Abgenix Inc.’s stock took a small hit Friday following the disclosure that a Phase IIa study of its rheumatoid arthritis candidate failed to meet its endpoints.

Thus the company, based in Fremont, Calif., has abandoned plans to further study ABX-IL8 in rheumatoid arthritis (RA). ABX-IL8, a monoclonal antibody generated with Abgenix’s XenoMouse technology, blocks interleukin-8, a chemokine found in several diseases.

The company’s stock (NASDAQ:ABGX) closed Friday at $29.70, down $1.98, or 6.3 percent.

“We are disappointed with the results of this clinical trial, which we feel has shown some activity in terms of anti-inflammatory activity,” Gisela Schwab, Abgenix’s vice president of clinical development, told BioWorld Today. “But the magnitude is not sufficient to take ABX-IL8 forward in RA.”

Even though ABX-IL8 didn’t appear to significantly reduce swollen joint counts in RA patients, or have a great impact on tender joint counts and pain, Abgenix and Wall Street haven’t lost faith in the drug.

“Obviously, we are disappointed that one of their programs has failed, but the beauty of the Abgenix business model is that they have multiple products in the clinic for multiple indications,” Michael King, managing director and senior biotechnology analyst at Robertson Stephens Inc. in New York, told BioWorld Today. “Abgenix is not a single-product company that will die if they fail in their first attempt at proving a product works.”

Indeed, the RA indication is just one of several Abgenix has earmarked for the interleukin-8 blocker. Phase IIa studies of ABX-IL8 in psoriasis patients showed a reduction in skin scores over three months. And at the end of 2001, the company completed enrollment in Phase IIb studies in moderate-to-severe plaque psoriasis patients. Also, Abgenix has initiated enrollment of a Phase IIa study in chronic obstructive pulmonary disease.

Thomas Dietz, an analyst with Pacific Growth Equities Inc. in San Francisco, who has a “strong buy” rating on Abgenix, released research notes saying data indicate that ABX-IL8 has activity in the disease state, suggesting that failure of the RA trial may be more due to the role of IL-8 in RA than the potency of ABX-IL8 as an anti-IL-8 therapy.

In the RA study, ABX-IL8 appeared safe and well tolerated, an Abgenix statement said. Furthermore, the company said adverse events were similar in both treatment groups, and no human anti-human antibodies were detected. The double-blind, placebo-controlled, randomized study evaluated 153 RA patients at 23 U.S. sites.

“We have to admire that Abgenix has decided to put a bullet in it [the RA program],” King said. “A lot of companies would try to create something out of nothing and move forward, and 99 times out of 100 when companies do that, it turns out to be a failure. I think they made a prudent decision here.”
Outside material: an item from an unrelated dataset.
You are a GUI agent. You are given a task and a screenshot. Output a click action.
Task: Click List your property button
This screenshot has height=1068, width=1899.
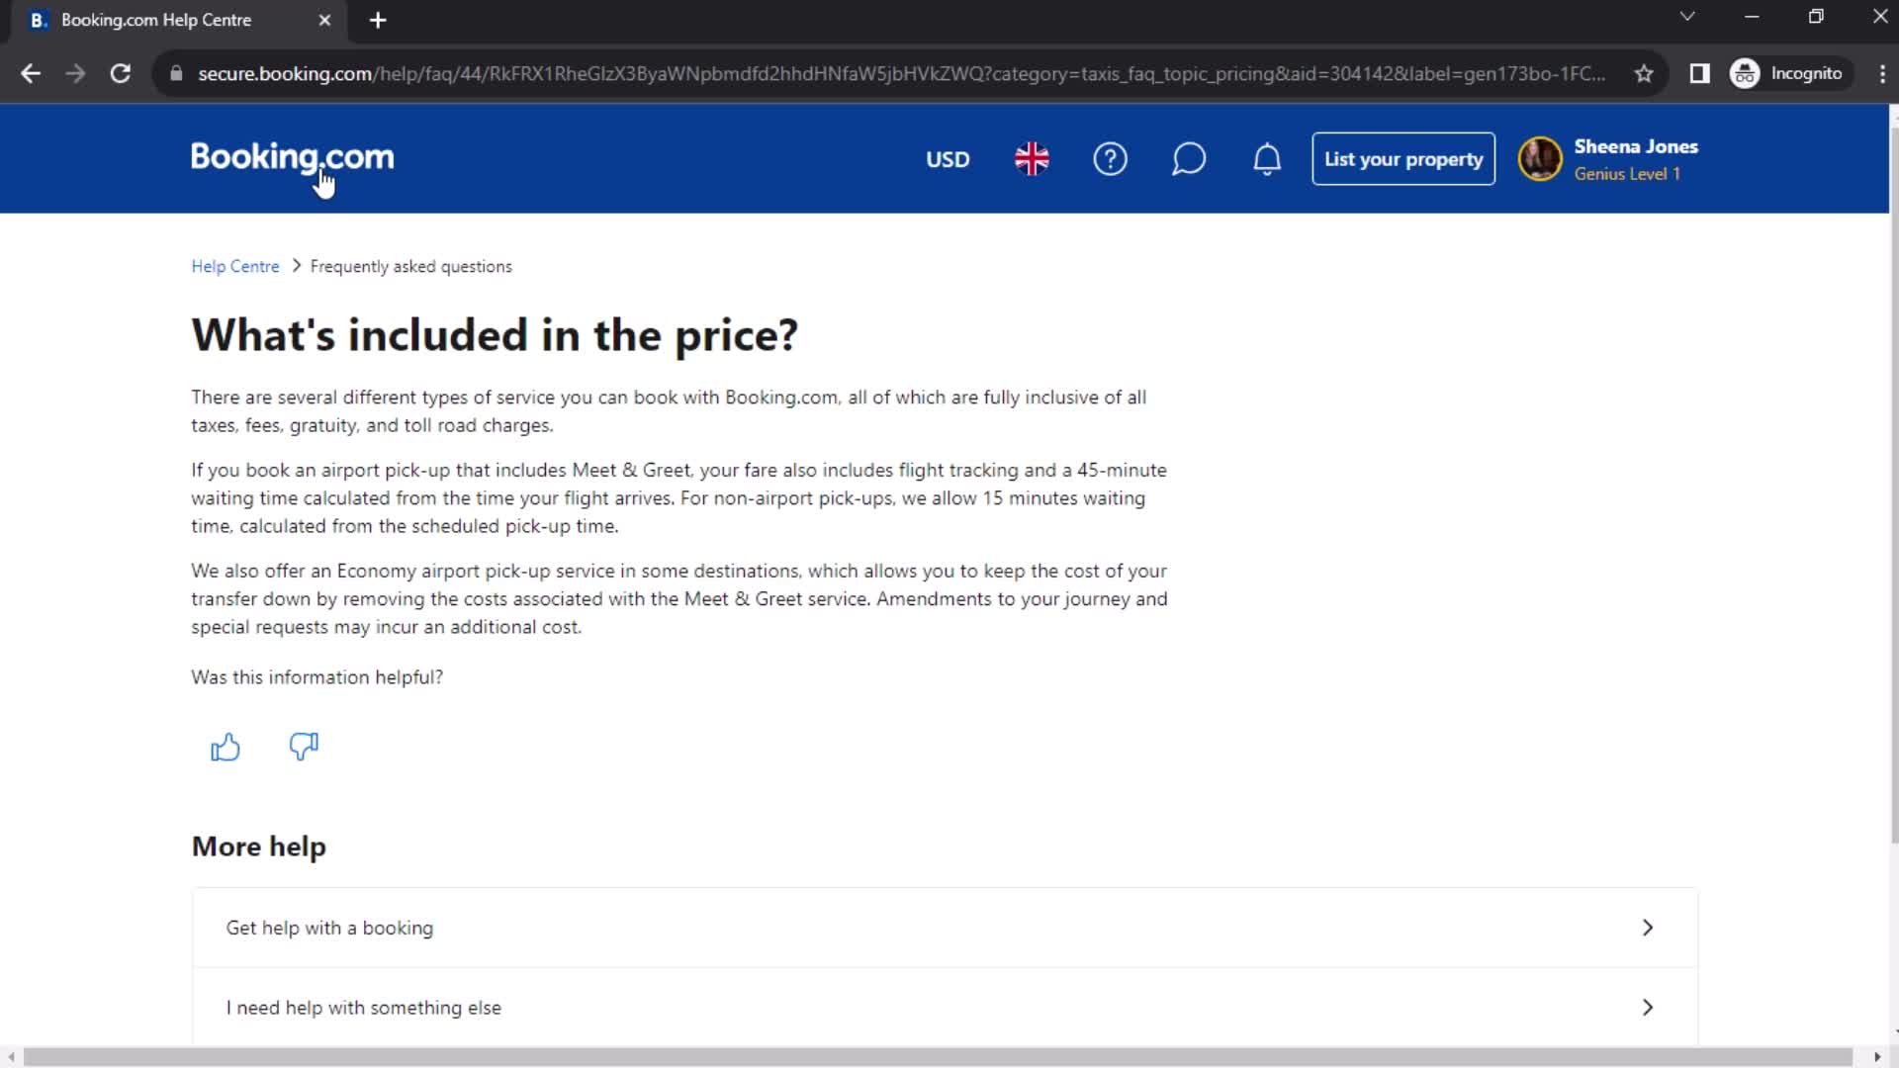click(x=1403, y=158)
Schwab agreed with King’s statement, saying, “We want to run proper studies, good studies that give us an answer early, before we spend lots of money nurturing something that doesn’t merit being nurtured. We designed studies such as this one, and empowered them sufficiently so that we would get an answer does it work or does it not work?”

The negative news surrounding RA comes on the heels of recent positive updates on Abgenix’s lead cancer molecule known as ABX-EGF.

Shortly before release of the RA study, Abgenix sent out a statement saying it initiated a Phase II clinical trial of ABX-EGF in prostate cancer patients. ABX-EGF, also developed with the XenoMouse technology, is a fully human monoclonal antibody that targets the epidermal growth factor receptor, a receptor that lies on the outer surface of many cells. The receptor is overexpressed in most common human tumor types.

Abgenix is studying ABX-EGF in conjunction with partner Immunex Corp., of Seattle (Immunex is being purchased by Thousand Oaks, Calif.-based Amgen Inc.). Aside from the prostate cancer indication, the molecule is being tested in kidney cancer, non-small-cell lung cancer, and in metastatic colorectal cancer patients who have failed chemotherapy. The Immunex-Abgenix agreement calls for Abgenix to initiate studies in a total of five indications. The final indication is expected to be announced later this year. (See BioWorld Today, Dec. 31, 2001, and Nov. 29, 2000.)

The prostate cancer study will enroll up to 50 patients who will receive intravenous infusions each week, over an eight-week treatment cycle, for up to five cycles. The primary efficacy endpoint will be measured by prostate-specific antigen response rates.